The larger size will help somewhat, that's true - but you'll need to do some math to know for sure. If you knit your swatch in the needles and yarn you want (light yarn, small needles) and then measure, you can see how different it is from what they recommend. So, if they ask for 16 st/4" and you are getting 22 st/4" then you are using about 35% more stitches to get a 4" piece of fabric. If the XL size calls for about 35% more stitches than the size you would actually wear, then you are probably going to be in the ballpark. This particular sweater has loose enough fitting you could get away with some fudging one way or the other, but that's a way to see just HOW much bigger you'd need to go to get it to fit you.

Make sense?


----------



## Pearl B (Sep 27, 2008)

frazzlehead said:


> Okay, PearlB ... you HAVE TO FIGURE OUT GAUGE.
> 
> It's not hard. Honest.
> 
> ...


Yes!! and & Thankyou!! There is a page on ravelry about this project, and it has about 3-4 pages in it of comments, and needles and yarns used by all the people. Most all of them say its a pretty easy knit once you get used to the pattern.
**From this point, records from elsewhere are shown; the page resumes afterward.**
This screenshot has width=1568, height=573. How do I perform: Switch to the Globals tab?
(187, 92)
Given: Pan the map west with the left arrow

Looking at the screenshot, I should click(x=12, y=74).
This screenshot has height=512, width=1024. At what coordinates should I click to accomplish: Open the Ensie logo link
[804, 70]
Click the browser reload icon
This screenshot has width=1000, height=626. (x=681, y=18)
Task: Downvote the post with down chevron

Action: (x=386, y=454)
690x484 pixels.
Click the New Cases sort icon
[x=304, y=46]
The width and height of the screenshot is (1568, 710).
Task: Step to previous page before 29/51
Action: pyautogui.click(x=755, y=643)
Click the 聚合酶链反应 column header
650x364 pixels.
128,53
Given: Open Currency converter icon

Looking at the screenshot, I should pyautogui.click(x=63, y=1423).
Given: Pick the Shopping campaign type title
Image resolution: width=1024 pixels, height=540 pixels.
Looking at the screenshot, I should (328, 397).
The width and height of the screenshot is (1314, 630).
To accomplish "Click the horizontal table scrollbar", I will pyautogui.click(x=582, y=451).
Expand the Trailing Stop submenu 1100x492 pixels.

You answered what I was wondering.For this one, Im thinking of going with the heavier yarn. And maybe the lightweight stuff for the lacing.

What usually throws me is when they ask for width. I can get length and height, Im just not sure how to calculate width.

This weekend Im just going to concentrate on gauge and blocking, and finish up a few projects.

Thank you, it does make sense, and it gives me a good starting point to work with!!!

-------------------------------------------

Forerunner, your fingers wont fall off,:hysterical: and it might give you more design options to work with!!


----------



## RedDirt Cowgirl (Sep 21, 2010)

My sad experience is multi-shade yarns "blanking out" stitch patterns like this lace leaf. :indif: Sometimes all you will see is the color pattern of the yarn, not cables & lace patterns.

If you can get yourself in front of needles of all sizes, you'll see how similar the small sizes are to each other, when you get up above 6 they really seem to jump. My old home ec books have shocking terms for thin threads loosely woven - flimsy, and worst of all, sleazy. I would worry about fingering weight breaking in a loose knit for a garment.


----------



## Pearl B (Sep 27, 2008)

RedDirt Cowgirl said:


> My sad experience is multi-shade yarns "blanking out" stitch patterns like this lace leaf. :indif: Sometimes all you will see is the color pattern of the yarn, not cables & lace patterns.
> 
> If you can get yourself in front of needles of all sizes, you'll see how similar the small sizes are to each other, when you get up above 6 they really seem to jump. My old home ec books have shocking terms for thin threads loosely woven - flimsy, and worst of all, sleazy. I would worry about fingering weight breaking in a loose knit for a garment.


Ive been rethinking using all multi color for that reason. I wondered if the pattern of the garment would be less visible. Its got its own following on Ravelry and in 4-5 pages of pics, I didnt see one done in a multi-color.

Maybe I could do the body in a multi, and the lace in a solid.

I think I will go with a heavier worsted as well. I simply dont have enough experience to use that small of a yarn on that large of a needle.

Thanks


----------



## Pearl B (Sep 27, 2008)

I have decided, the body is going to be in Chroma worsted
Content: 70% Wool, 30% Nylon
Weight: Worsted
Knitting Gauge: 4.5 - 5 sts = 1" on #6 - 9 needles (4.0mm-5.5mm)


















The lace edging will likely be done in cotton, peaches and creme white.
Though lots of choices with Chroma as the background color.

Knit picks had some other yarn on sale I wanted to get so I was kinda in a hurry to order. I know its hand wash, I just love the colors in Chroma.
Ive only had fingering in Chroma, Im looking forward to working with the worsted.


----------